The truth of the procurement scams will take a while to come to light. However, I have seen payments confirming how county governments “eating” taxpayers money.
How can a county justify the purchase of 10 boxes of biro pens for KES 200, 000 and 2 thirty two inch televisions for 300,000? From the sh500, 000 paid in this instance sh440, ooo was “eaten”. A whooping 88 percent lost. What about contracts running into billions of shillings?
“To do business with counties and not give kickbacks is impossible. These days everyone in the process wants a kickback and you are luck if you have 50 percent of the contract value left, tells one seasoned “tenderpreneur”.
To beat the kickbacks, vendors inflate costs so that the contract value includes the kickbacks. As a result, more money ends up in individuals pockets than in actual purpose.
To facilitate kickbacks, the county decision makers are also engaging in a lot of nepotism since they cannot trust complete strangers to deliver kickbacks.
By passing IFMIS and GPAY
The Integrated Financial Management Information Systems (IFMIS) was installed for a unified financial management system across all governments.

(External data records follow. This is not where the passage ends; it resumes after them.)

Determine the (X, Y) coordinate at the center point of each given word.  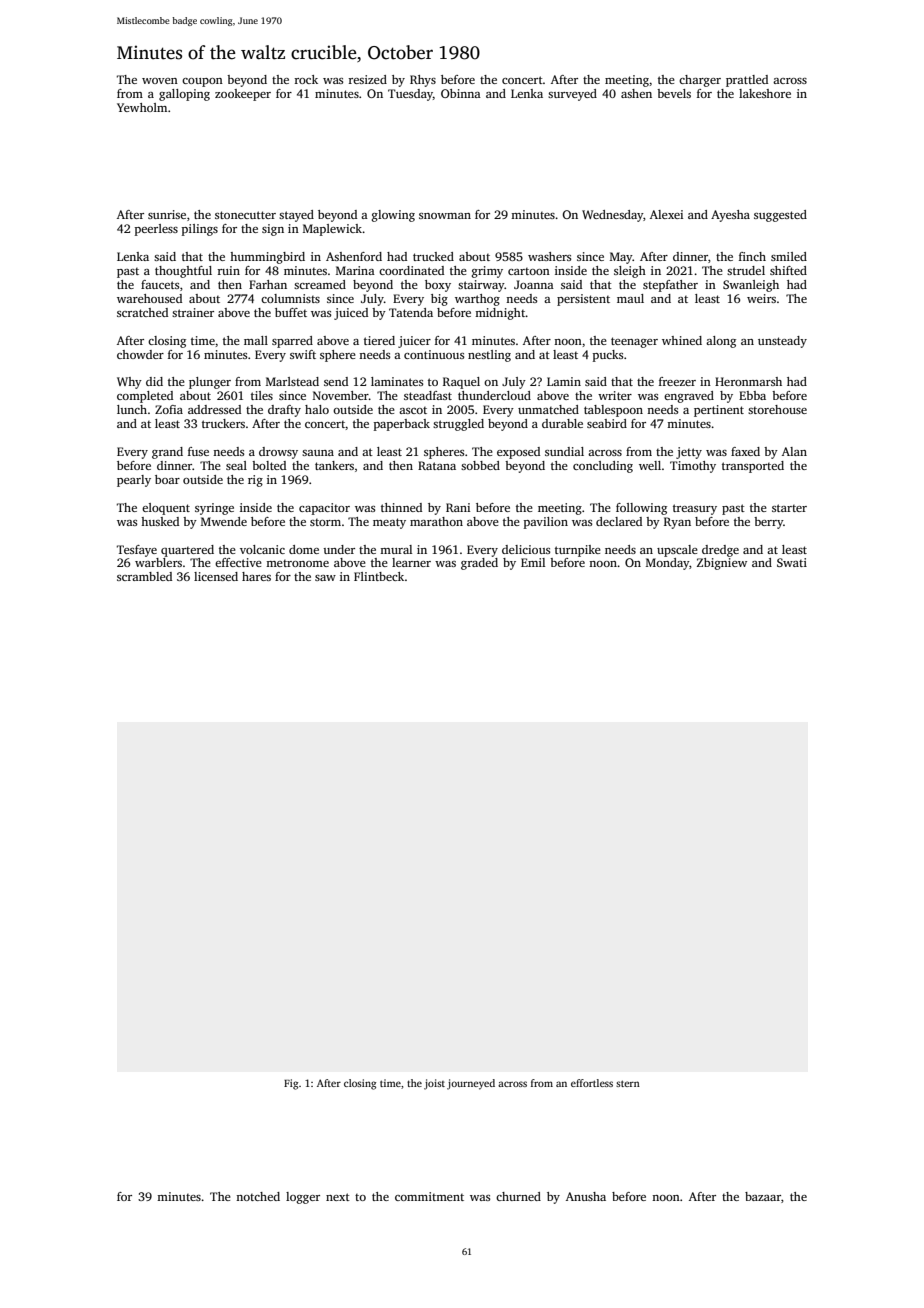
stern (628, 1083)
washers (549, 256)
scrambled (144, 576)
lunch (132, 409)
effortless (592, 1083)
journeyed (471, 1084)
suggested (780, 216)
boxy (438, 286)
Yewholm (142, 107)
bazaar (763, 1196)
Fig (291, 1084)
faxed (745, 451)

Payments should be processed through IFMIS which is integrated with the Central Bank‘s G-Pay system which remits the money directly to the supplier account.
County governments and Assemblies are bypassing these systems and paying the vendors directly. Therefore, there’s no track of who is getting paid, most likely, these are briefcase companies owned or linked to the county leaders and staff.
Some of the counties that have been flagged for not using or intermittently using IFMIS include Bomet, Kisumu, Marsabit, and Embu. They blame it on almost always on connectivity issues or lack of trained staff. All these billions later and county governments cannot solve an internet connection problem or get staff properly trained.
High Recurrent Expenditures
Channeling money from counties has taken another direction with “legitimate” expenses being piled on the county governments for eating. In some counties, recurrent expenditure exceeds actual funds released for recurrent activities. Not all recurrent expenditure is corruption, salaries have to be paid, utility bills cleared on time and cars fueled. However, if your county spends 80 percent of the revenue on recurrent expenses, look closely because it means that development is no longer important to them. If they seem more interested in tying down as much of the money to recurrent expenses, that is a massive red flag and you should be concerned about that.
Kenya may have the most widely traveled MCA’s in Africa. Dubious but unfortunately true. They have been everywhere in the world to learn and benchmark. If only they took lessons in prudent management of resources. MCA’s have turned travel into the biggest cash cow under devolution after their sitting allowance.
Within the counties, MCA’s are abusing the imprest system and per diems to claim for monies even when they fail to take a trip. In Nairobi, Vihiga, Taveta, Nakuru there are alleged false claims, exaggerated amounts and the surrender forged receipts for reimbursement.
We need to be watchful, lest devolution creates a few millionaires in every county at the expense of millions of poor people.